14. Key Design Decisions

Token Auth Hardening

Token authentication is mandatory, with no grace period. The service does not check for token existence at startup, but all API endpoints enforce authentication.

Embedder Provider Externalized

embed_provider is set per token at registration, stored in a dedicated database column, and used directly by build_mem0_config(). No hardcoded "openai" provider — supports any embedding vendor without code changes.

Template File Required

The memory template is loaded at startup from MEMORY_TEMPLATE_PATH. If the file is missing, TemplateNotFoundError is raised and the process exits. No fallback to a built-in default.

Vendor Independence

No vendor-specific logic exists in the codebase. All LLM interactions go through a generic HTTP client; base_url, api_key, and model all come from token config.

Test Coverage Gate

--cov-fail-under=95 enforces a minimum coverage threshold.

Request/Response Pass-Through

MemoryBridge intercepts only the messages field for memory and session injection. All other request fields and the entire LLM response are passed through unchanged.

Upstream Error Code Pass-Through

Any HTTP status code returned by the LLM provider (4xx/5xx) is passed through to the client unchanged. MemoryBridge returns its own errors only for network connectivity failures (502) and memory retrieval failures (502).

Qdrant Deadlock Prevention

Qdrant's internal segment optimization can deadlock with concurrent search operations when using on_disk: True storage mode. To prevent this:

  • QDRANT__STORAGE__OPTIMIZERS__MAX_OPTIMIZATION_THREADS=1 — eliminates lock contention by serializing segment merges
  • QDRANT__STORAGE__PERFORMANCE__MAX_SEARCH_THREADS=4 — caps concurrent search threads
  • memory_search_timeout (30s) — defense-in-depth: if Qdrant hangs despite tuning, memory search fails fast instead of blocking the request indefinitely
  • memory_store_timeout (120s) — defense-in-depth for background memory store: if Mem0's internal LLM call hangs during fact extraction, the background task fails rather than blocking a worker thread indefinitely

SessionStore Idempotent Writes

Each message is hashed via MD5 (role + content + metadata).

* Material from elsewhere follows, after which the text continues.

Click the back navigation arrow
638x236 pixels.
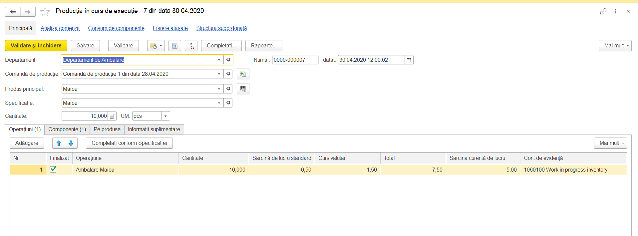click(x=13, y=12)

Before writing, the latest 200 messages for the same token are checked — duplicates are skipped.

ChatRequestHandler Immutable State

ChatRequestHandler does not hold MemoryManager as a mutable instance attribute. MemoryManager is obtained in _prepare_context(), used ephemerally to create a store callback, and passed to response_sender functions as a closure parameter. The Handler's instance state is fully immutable after construction.

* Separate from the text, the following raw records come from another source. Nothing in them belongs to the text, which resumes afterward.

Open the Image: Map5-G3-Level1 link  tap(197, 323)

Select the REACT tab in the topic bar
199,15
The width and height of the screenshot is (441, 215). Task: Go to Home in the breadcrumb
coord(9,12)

Request-ID Global Injection

RequestIdFilter (a logging.Filter) automatically injects request_id from a ContextVar into every LogRecord. All log calls from any module automatically include [rid=xxx] without explicit structured-logging calls.

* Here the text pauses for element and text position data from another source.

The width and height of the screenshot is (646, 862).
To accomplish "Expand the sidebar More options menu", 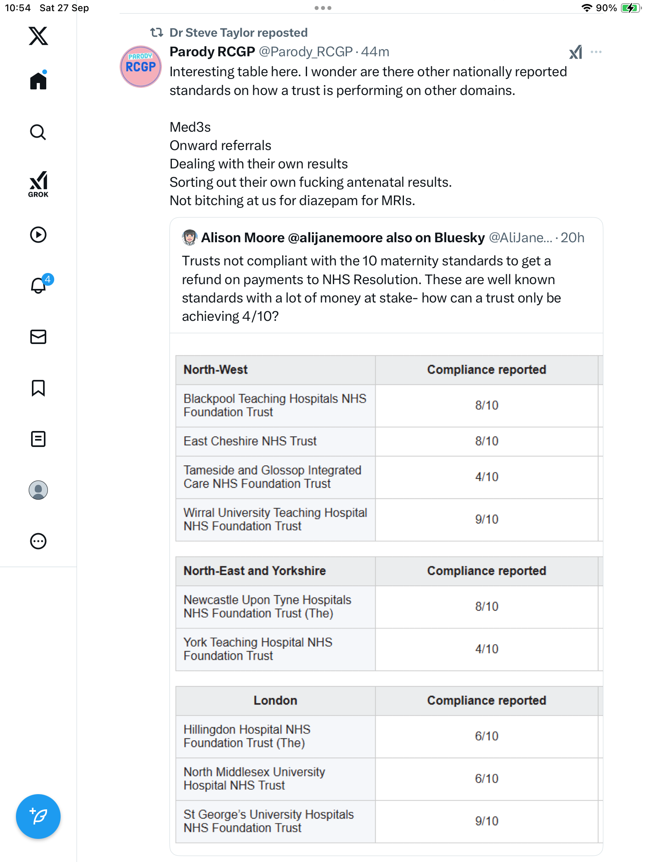I will (x=38, y=541).
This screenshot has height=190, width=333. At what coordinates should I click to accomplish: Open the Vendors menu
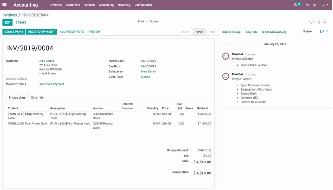click(89, 5)
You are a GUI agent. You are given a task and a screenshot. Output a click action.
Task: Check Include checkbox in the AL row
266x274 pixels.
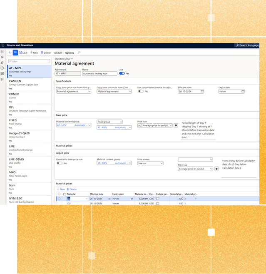(x=157, y=199)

Init Interruption Sentinel

During --init, the sentinel file .qdrant-initializing is created before the database initialization step and renamed to .qdrant-initialized on success. If the process is interrupted mid-init, the next python memorybridge.pyz start will detect .qdrant-initializing and report that initialization was interrupted, requiring a re-run of --init. This prevents silent corruption from partial initialization.